- Set of tasks:
**1.** Reproduce the sulfur dioxide and seedling passage word for word between "- Repeat (R): The" and "due to chance.", inclusive.
**2.** List every labeled part of the investigation design in the sulfur dioxide and seedling passage, giving each label with its letter code.
**3.** Write the next part of the sulfur dioxide and seedling passage, picking up after its final sentence.

- Document passage:
********************

Explanation: The most direct way to reduce sulfur dioxide pollution is to decrease its production at the source. This can be achieved by burning less fossil fuel (like coal and oil), switching to low-sulfur varieties of these fuels, or using alternative energy sources that do not produce SO₂, such as solar, wind, or nuclear power.
(b)
Answer:
A suitable investigation would be designed as follows:
- Control Variable (C): Use a large number of seedlings of the same species, age, and size. Divide them into groups. One group will be watered with a solution containing hydrogencarbonate (HCO₃⁻) at a specific concentration, while the control group will be watered with pure water. You could also test different concentrations of HCO₃⁻ to see the effect of the concentration.
- Organism (O): Use the same species, age, and strain of seedling to ensure that any differences in growth are due to the treatment and not genetic variation.
- Repeat (R): The experiment should be repeated for each concentration of hydrogencarbonate solution to ensure the results are reliable and not due to chance.
- Measurement 1 (M1): The growth should be measured using a suitable metric, such as the yield (dry mass), height of the seedlings, number of leaves, or the number of plants that successfully germinate.
- Measurement 2 (M2): These measurements should be taken after a stated, suitable period, for example, 48 hours or longer, to allow measurable growth to occur.

********************

- Dataset content:
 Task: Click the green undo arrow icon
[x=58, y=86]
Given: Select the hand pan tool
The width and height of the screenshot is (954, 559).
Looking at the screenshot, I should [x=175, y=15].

********************

- List of answers:
**1.**
- Repeat (R): The experiment should be repeated for each concentration of hydrogencarbonate solution to ensure the results are reliable and not due to chance.

**2.**
Control Variable (C)
Organism (O)
Repeat (R)
Measurement 1 (M1)
Measurement 2 (M2)

**3.**
- Standardization 1 (S1): Other factors that affect plant growth must be kept constant. This includes light intensity, carbon dioxide levels, and temperature.
- Standardization 2 (S2): Further controls are needed, such as using the same type and volume of compost, the same volume of solution, and the same levels of humidity, moisture, and minerals/fertiliser for all seedlings.
Explanation: This experimental design is comprehensive. It starts by clearly defining the independent variable (presence and concentration of HCO₃⁻) and the dependent variable (a measure of growth). Using a large number of identical seedlings and repeating the experiment ensures reliability. Controlling all other variables (light, temperature, water volume, etc.) is crucial to ensure that any observed effect on growth can be confidently attributed to the hydrogencarbonate solution and not to other factors. Measuring growth after a set time allows for a fair comparison between the different treatment groups.